Он знал, какую ненависть испытывает Освальд к состояниям, грозящим даже малейшей потерей контроля, а еще — что истерику неудовольствия по этому поводу придется выслушать впоследствии именно ему, Джиму.
— Оно с обезболивающим, и, повторяю, ему нужен покой, — упрямо повторила Ли.
Буллок, глядя на то, как они возмущенно смотрят друг на друга, демонстративно похлопал этому зрелищу, одобряя цирк.
— Подеритесь, — дал он совет. — Достойный повод. Что скажет наша птичка?
— Джим прав, — Освальд выглядел довольным. — Извини, Ли. — Перевел взгляд на Харви. — Я рад, что мое мнение учитывается. Такая редкость.
Смесь скептицизма и веселья в его голосе не понравилась никому их них.
— Но у нас нет обезболивающего отдельно, — Ли закусила удила.

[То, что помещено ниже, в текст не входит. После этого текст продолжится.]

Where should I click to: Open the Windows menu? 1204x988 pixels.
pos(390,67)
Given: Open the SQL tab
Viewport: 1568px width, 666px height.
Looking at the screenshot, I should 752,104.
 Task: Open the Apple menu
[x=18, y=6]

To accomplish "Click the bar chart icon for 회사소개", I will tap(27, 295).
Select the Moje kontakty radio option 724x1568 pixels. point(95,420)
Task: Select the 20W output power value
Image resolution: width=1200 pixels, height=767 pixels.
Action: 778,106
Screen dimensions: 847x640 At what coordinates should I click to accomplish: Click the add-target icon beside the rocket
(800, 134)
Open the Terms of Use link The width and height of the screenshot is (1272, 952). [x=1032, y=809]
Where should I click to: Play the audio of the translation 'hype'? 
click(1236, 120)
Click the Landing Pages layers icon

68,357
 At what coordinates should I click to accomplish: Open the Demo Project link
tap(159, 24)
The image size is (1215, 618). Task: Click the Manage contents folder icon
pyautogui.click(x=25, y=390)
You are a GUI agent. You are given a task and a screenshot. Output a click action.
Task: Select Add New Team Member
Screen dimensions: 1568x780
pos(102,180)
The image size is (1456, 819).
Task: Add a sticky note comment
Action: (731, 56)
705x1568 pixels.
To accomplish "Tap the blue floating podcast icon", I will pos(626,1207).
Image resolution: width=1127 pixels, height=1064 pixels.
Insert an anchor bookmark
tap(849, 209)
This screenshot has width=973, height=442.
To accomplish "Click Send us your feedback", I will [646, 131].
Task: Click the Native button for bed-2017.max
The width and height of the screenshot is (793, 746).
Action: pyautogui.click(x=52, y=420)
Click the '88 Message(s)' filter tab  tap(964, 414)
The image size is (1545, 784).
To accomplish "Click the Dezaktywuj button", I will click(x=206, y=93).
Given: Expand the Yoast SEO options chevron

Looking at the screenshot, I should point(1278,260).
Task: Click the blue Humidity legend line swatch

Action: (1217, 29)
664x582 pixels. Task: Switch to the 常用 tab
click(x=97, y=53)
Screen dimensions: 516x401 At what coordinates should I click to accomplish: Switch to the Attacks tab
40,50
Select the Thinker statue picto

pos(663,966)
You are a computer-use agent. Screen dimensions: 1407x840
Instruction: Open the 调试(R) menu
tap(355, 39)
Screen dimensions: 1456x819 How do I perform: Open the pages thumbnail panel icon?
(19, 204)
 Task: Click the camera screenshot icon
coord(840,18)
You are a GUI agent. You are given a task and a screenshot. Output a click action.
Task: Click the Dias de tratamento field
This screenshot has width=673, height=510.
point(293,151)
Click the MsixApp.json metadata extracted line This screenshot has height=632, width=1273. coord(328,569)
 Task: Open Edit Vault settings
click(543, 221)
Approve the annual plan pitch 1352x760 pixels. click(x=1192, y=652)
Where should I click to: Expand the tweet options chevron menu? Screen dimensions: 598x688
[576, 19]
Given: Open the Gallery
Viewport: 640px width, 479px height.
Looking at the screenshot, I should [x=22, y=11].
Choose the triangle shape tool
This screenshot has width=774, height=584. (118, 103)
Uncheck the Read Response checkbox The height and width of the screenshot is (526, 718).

— Сожрет пару таблеток, — грубо порекомендовал Джим. — Часов через шесть. Пока лидокаин еще действует, — но направился, тем не менее, за домашней аптечкой, где, насколько он помнил, хранились запасы ампул на экстренные случаи.
Освальд проводил его взглядом.
— Не удивляйся, Ли, сегодня роль злого полицейского досталась не Буллоку.
Джим рылся в аптечке и представлял, что где-то на дне реки, куда они периодически сбрасывают Освальда, лежит сундук. Волшебный пиратский мафиозный сундук. В сундуке — розовая коробочка с розовой ленточкой, в коробочке — отравленный пирожок, а в пирожке — яйцо, из которого вылупился Пингвин. А его, Джимова, жизнь, игла в этом яйце. Только это не яйцо вовсе, если присмотреться, а еще не расколотый стеклянный рождественский шарик, если потрясти его, становится виден Готэм и падает пушистый снег, укрывая следы крови в переулках, помойку на побережье и шляпу, нацепленную на голову Нигмы. И Кошка недовольно поскальзывается на этом снеге, делая очередное сальто в прыжке с крыши.